SUPPLIED RECORDS section start
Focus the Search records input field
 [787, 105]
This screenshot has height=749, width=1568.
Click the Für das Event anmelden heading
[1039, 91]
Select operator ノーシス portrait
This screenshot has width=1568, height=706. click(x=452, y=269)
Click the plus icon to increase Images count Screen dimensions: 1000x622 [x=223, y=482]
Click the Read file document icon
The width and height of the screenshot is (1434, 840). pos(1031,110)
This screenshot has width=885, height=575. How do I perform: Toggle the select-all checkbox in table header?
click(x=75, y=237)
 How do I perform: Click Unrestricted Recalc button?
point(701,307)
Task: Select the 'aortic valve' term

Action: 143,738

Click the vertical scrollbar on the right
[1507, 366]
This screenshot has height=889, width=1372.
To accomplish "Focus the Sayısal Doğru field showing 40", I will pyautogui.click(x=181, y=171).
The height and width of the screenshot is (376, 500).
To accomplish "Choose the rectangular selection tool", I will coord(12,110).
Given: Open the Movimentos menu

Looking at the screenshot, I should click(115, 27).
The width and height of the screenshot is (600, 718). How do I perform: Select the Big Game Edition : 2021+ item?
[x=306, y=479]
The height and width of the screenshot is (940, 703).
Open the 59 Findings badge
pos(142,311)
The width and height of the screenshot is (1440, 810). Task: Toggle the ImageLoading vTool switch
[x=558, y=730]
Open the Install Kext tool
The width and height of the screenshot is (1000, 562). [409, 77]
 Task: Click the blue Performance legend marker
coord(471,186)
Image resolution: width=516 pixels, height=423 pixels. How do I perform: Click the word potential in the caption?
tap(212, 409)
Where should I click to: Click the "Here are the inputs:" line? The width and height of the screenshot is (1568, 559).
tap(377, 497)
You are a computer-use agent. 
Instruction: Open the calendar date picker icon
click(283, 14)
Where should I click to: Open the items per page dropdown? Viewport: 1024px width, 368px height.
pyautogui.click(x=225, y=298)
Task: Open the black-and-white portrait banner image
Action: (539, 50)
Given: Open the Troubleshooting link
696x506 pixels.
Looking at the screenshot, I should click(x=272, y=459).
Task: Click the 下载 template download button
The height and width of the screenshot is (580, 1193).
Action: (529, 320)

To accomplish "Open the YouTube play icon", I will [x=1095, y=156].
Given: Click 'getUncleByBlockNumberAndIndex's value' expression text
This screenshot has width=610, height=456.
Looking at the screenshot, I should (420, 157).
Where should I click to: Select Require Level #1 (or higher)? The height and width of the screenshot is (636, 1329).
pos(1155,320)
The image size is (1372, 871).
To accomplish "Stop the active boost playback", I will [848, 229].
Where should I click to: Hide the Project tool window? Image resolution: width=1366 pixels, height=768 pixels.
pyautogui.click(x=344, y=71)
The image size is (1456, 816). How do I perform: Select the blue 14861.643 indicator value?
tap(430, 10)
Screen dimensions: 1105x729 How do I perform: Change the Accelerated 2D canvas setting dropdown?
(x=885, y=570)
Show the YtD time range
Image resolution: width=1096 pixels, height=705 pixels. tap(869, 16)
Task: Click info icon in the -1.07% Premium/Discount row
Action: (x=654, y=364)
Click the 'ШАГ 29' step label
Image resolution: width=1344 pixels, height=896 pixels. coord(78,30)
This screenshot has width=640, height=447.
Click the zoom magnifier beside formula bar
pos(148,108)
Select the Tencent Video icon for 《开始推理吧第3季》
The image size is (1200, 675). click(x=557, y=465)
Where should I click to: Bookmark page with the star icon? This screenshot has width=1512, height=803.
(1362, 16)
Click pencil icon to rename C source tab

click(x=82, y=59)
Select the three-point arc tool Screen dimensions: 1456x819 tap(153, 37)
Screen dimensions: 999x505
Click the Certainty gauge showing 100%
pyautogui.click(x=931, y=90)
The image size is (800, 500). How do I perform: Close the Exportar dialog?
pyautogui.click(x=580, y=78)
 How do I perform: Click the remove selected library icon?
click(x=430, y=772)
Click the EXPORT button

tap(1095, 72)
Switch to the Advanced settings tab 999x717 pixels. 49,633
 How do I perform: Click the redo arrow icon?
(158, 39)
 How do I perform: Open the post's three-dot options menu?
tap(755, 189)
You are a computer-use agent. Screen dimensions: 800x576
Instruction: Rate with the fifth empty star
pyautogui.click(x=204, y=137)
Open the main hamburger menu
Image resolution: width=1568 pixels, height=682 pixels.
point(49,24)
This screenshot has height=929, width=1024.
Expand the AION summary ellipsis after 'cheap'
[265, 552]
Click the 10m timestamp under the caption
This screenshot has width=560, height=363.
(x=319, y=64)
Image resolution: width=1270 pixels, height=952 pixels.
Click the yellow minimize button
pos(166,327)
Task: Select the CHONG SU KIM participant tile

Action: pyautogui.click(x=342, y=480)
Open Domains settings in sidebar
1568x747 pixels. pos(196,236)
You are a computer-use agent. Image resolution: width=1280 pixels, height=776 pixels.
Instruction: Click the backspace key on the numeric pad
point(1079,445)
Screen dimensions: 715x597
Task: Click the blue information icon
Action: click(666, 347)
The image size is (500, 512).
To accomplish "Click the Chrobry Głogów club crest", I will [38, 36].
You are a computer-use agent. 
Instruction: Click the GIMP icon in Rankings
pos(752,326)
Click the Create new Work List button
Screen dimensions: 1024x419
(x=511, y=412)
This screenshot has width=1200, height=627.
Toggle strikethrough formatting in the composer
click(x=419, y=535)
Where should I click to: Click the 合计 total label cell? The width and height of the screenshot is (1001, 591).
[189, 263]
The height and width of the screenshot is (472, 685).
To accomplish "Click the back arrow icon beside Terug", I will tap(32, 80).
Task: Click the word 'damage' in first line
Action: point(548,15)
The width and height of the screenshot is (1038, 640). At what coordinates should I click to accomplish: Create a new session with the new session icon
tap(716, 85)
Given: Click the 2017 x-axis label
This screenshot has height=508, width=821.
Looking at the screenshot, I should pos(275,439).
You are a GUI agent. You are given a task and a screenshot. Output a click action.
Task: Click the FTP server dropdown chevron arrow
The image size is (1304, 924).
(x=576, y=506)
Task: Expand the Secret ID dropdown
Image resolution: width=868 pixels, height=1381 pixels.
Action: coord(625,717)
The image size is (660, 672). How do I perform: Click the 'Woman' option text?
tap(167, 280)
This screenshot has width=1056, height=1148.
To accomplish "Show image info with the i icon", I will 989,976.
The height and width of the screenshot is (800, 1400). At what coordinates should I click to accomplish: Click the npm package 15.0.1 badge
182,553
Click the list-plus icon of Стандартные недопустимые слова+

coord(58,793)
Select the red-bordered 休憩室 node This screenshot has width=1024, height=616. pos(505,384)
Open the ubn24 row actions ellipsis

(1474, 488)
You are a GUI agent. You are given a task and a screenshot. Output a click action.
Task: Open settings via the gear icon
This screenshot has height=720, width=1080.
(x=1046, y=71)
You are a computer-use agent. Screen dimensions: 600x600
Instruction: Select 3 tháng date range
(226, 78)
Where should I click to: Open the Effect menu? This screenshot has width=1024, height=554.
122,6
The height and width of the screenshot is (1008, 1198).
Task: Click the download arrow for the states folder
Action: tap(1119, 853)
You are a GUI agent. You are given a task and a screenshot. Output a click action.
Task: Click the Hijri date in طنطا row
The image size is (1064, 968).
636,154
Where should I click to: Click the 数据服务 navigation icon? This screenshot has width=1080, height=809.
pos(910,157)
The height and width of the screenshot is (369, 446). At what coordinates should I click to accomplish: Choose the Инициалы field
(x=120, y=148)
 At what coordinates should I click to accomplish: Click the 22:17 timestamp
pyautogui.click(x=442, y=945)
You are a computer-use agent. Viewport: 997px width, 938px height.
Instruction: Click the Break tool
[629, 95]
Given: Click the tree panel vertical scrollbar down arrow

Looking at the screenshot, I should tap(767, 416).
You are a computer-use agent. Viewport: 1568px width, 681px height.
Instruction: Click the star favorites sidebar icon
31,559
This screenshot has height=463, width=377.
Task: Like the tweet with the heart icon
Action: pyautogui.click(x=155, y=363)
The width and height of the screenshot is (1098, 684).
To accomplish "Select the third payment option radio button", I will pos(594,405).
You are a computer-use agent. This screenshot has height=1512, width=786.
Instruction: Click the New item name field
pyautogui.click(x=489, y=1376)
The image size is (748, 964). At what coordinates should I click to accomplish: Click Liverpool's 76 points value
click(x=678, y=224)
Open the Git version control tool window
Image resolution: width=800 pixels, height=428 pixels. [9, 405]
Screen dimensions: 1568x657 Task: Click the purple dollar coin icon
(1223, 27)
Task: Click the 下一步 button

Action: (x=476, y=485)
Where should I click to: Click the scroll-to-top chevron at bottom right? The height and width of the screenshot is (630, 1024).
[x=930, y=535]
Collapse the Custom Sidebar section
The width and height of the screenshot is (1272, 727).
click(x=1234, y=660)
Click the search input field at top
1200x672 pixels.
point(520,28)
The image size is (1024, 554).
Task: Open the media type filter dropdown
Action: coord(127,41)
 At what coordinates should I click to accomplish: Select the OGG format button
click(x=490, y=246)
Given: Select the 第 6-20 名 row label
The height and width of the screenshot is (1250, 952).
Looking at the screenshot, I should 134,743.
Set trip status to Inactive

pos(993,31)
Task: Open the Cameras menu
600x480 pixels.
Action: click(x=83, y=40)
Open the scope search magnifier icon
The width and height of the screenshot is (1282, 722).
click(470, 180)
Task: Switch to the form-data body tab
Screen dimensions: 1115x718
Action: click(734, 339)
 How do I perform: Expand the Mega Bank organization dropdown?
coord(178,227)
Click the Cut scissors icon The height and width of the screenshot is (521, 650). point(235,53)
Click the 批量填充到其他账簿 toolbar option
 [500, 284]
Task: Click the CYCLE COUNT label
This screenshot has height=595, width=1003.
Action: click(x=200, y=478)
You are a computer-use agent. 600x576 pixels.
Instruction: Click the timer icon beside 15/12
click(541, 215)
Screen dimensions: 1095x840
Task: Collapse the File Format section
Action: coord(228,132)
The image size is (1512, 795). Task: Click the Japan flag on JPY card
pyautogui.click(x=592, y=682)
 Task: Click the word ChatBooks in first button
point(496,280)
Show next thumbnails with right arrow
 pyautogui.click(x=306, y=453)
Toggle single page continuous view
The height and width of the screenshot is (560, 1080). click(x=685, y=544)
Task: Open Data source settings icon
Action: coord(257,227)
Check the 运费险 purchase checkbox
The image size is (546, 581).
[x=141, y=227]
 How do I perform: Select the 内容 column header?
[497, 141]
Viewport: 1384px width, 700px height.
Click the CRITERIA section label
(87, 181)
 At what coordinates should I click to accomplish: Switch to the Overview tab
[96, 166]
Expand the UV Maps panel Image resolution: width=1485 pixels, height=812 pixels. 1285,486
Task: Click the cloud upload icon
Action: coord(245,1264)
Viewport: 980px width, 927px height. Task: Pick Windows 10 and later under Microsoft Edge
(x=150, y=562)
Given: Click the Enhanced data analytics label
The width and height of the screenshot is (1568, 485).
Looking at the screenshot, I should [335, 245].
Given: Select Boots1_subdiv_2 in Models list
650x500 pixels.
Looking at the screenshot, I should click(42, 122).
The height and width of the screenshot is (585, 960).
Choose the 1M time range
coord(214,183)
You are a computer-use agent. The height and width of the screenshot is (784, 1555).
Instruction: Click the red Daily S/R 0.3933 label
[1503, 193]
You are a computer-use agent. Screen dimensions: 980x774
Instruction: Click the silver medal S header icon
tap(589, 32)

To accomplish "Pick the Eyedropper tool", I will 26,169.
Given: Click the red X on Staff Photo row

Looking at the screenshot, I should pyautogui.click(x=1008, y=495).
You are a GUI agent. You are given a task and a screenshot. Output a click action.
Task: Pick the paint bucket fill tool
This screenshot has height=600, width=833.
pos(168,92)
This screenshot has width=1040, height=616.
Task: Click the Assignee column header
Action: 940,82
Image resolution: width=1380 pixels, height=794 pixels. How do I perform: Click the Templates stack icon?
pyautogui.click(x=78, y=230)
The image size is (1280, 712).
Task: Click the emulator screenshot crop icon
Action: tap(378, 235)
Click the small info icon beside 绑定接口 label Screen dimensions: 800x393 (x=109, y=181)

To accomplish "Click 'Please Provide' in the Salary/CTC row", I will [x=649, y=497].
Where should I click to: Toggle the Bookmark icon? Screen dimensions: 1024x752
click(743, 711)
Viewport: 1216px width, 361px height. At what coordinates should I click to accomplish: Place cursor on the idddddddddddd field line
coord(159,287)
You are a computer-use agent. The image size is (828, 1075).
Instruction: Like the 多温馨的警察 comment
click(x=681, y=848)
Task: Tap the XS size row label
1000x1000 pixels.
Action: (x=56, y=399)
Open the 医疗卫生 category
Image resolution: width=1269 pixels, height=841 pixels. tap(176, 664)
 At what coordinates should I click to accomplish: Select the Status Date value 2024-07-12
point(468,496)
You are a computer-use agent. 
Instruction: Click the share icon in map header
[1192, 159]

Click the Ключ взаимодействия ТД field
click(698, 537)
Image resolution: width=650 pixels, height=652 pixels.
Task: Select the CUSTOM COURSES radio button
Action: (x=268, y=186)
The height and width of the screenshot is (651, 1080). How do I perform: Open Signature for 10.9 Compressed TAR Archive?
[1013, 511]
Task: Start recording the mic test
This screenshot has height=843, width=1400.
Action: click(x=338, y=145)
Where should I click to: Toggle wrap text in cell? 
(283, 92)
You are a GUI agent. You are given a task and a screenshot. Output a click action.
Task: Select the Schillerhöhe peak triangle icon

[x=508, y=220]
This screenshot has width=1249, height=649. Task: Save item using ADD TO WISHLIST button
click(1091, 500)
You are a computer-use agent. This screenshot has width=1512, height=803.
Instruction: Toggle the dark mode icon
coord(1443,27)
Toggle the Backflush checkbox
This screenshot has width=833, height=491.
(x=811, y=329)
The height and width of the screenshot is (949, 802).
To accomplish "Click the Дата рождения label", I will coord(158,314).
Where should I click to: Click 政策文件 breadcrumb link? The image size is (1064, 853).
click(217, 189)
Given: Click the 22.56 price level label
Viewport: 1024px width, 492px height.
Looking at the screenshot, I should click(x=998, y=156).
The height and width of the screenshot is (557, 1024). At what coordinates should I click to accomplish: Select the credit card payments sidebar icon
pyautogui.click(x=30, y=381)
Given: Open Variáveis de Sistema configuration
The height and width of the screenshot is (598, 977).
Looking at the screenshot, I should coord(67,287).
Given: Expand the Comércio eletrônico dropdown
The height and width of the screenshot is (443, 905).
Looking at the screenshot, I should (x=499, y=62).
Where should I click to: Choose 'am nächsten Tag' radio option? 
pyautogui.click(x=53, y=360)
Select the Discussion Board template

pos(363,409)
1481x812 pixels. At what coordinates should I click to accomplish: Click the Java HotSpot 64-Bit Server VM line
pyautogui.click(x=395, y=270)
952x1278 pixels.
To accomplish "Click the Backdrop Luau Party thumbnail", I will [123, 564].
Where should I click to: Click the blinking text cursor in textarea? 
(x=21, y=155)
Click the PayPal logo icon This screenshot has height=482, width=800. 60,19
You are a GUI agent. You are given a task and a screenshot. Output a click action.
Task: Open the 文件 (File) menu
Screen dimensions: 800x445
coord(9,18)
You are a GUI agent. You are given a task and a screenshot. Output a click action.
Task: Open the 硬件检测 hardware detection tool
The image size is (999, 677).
SUPPLIED RECORDS section end
## [WHAT NEEDS TO BE DONE]
Within the material above, the line with "Click the yellow minimize button" opens the range and the line with "You are a computer-use agent. Image" closes it; reproduce that range word for word.

## [YOUR SOLUTION]
Click the yellow minimize button
pos(166,327)
Task: Select the CHONG SU KIM participant tile

Action: pyautogui.click(x=342, y=480)
Open Domains settings in sidebar
1568x747 pixels. pos(196,236)
You are a computer-use agent. Image resolution: width=1280 pixels, height=776 pixels.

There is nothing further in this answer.